The records must be duplicated exactly, with every picture left out.

-------- Records to process --------

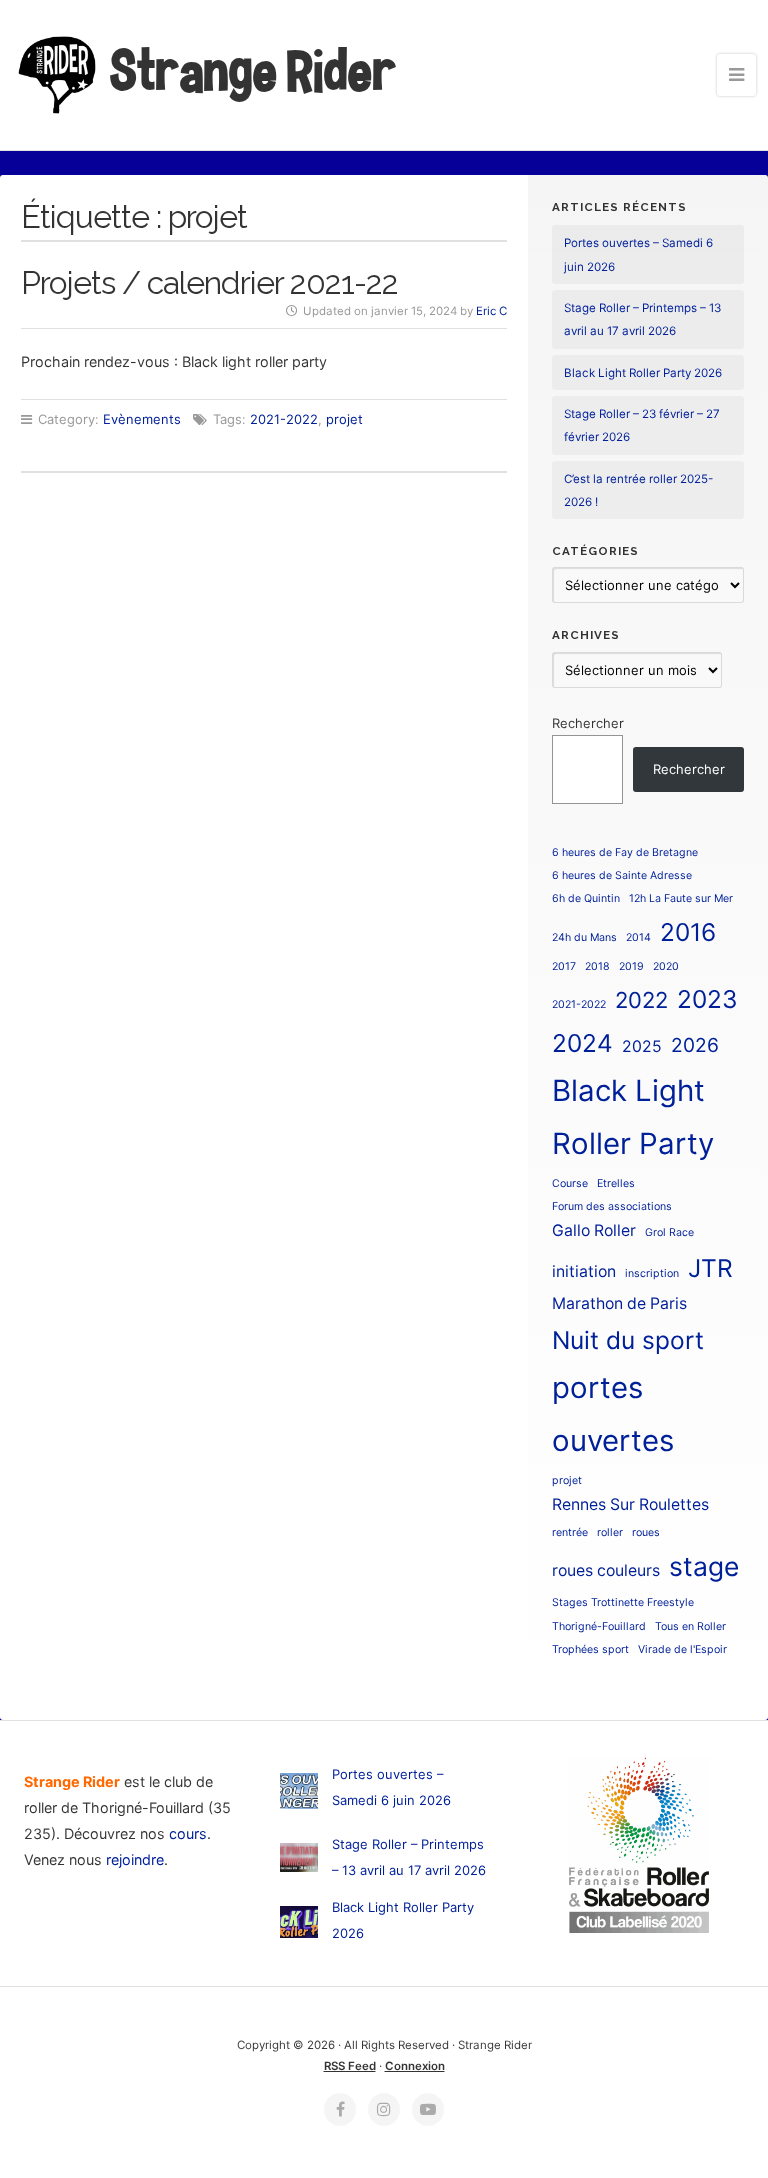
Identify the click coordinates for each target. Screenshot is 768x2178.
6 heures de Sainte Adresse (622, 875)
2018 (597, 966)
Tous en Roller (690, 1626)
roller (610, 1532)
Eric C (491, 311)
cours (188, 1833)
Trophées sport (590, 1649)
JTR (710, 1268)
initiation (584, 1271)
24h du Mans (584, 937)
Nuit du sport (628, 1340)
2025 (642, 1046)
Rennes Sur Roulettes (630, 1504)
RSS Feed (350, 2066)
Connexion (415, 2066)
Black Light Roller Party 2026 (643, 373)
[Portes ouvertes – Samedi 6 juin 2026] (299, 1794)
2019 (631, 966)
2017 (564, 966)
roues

--------

> [Solution to the exercise]
Identify the click coordinates for each target. Screenshot is 768x2178.
6 heures de Sainte Adresse (622, 875)
2018 (597, 966)
Tous en Roller (690, 1626)
roller (610, 1532)
Eric C (491, 311)
cours (188, 1833)
Trophées sport (590, 1649)
JTR (710, 1268)
initiation (584, 1271)
24h du Mans (584, 937)
Nuit du sport (628, 1340)
2025 (642, 1046)
Rennes Sur Roulettes (630, 1504)
RSS Feed (350, 2066)
Connexion (415, 2066)
Black Light Roller Party 2026 (643, 373)
[Portes ouvertes – Samedi 6 juin 2026] (299, 1794)
2019 (631, 966)
2017 (564, 966)
roues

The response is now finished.